North Korean hackers have taken to stealing cryptocurrency from individual investors as part of a new strategy by Pyongyang to blunt the impact of international sanctions targeting its illicit nuclear weapons programme.
A number of experts have previously shared that North Korea continues to use bitcoin to evade US sanctions. Just last month a report by Russian cybersecurity company Group IB stated that Lazarus, an infamous hacking group of North Korea stole about half a billion dollars in cryptocurrencies.
The targeting of individuals holding virtual currencies such as bitcoin marks a departure from its previous methods, which have targeted exchanges and financial institutions.
This group reportedly was also behind the 14 hacks on cryptocurrency exchanges since January 2017. Previously, the hackers tend to target exchanges and financial institutions but this time it’s individual investors.

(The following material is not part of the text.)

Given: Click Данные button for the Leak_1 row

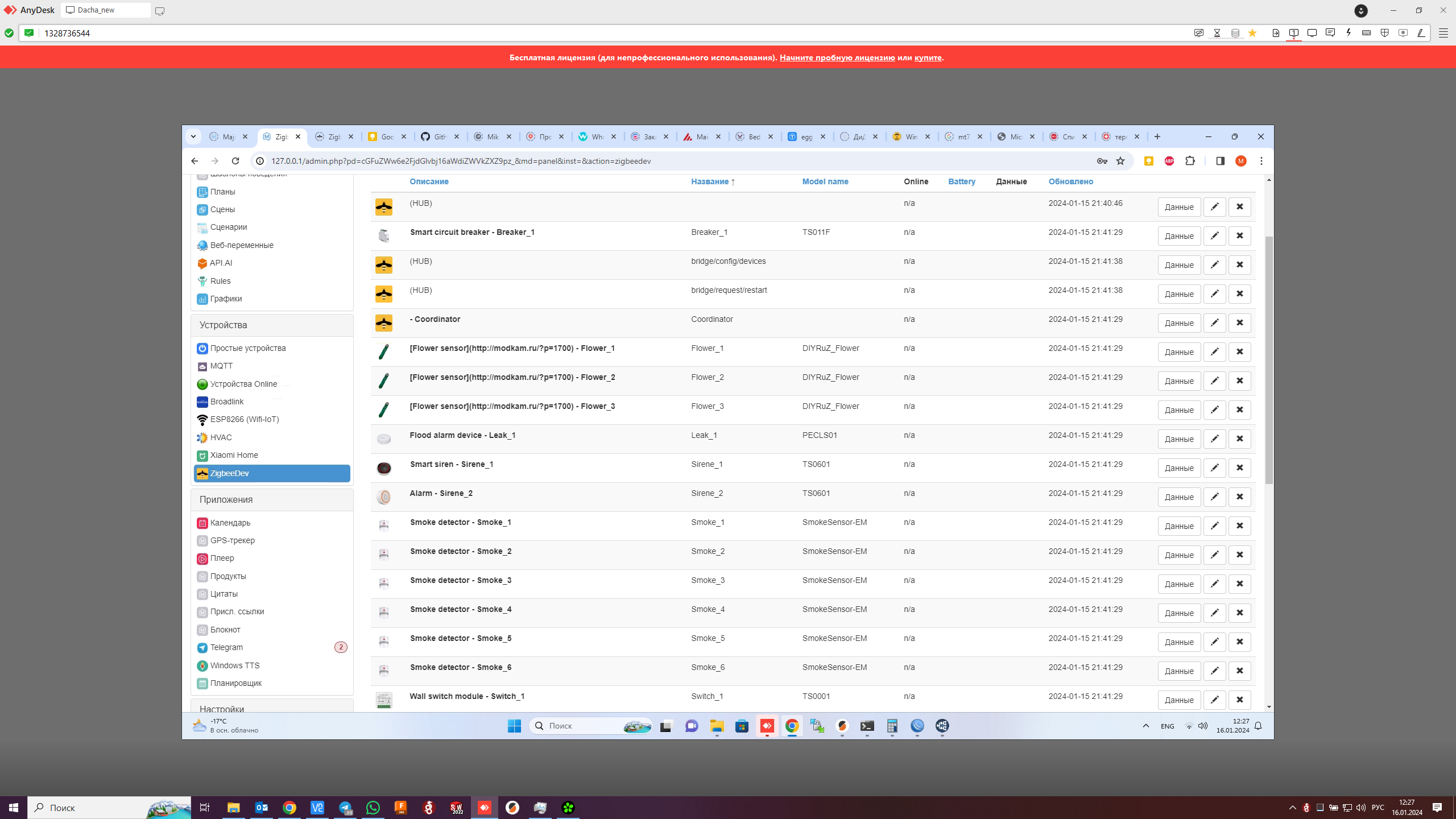Looking at the screenshot, I should point(1178,439).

“Previously, hackers directly attacked exchanges,” Simon Choi, the founder of the cyber warfare research group IssueMakersLab, said. “They targeted staff at the exchanges, but now they are attacking cryptocurrency users directly.”
This shift could be due to the strengthening of security by exchanges and financial institutions as he shares, “They’ve already had successes and are continuing to progress, but during that time, the exchanges have become used to the attacks and boosted their security somewhat. Direct attacks on exchanges have become harder, so hackers are thinking about alternatively going after individual users with weak security,” Chois added.
South China Morning Post quoted Choie as saying, “With the US, the UN and others imposing sanctions on the North Korean economy, North Korea is in a difficult position economically, and cryptography has come to be seen as a good opportunity.”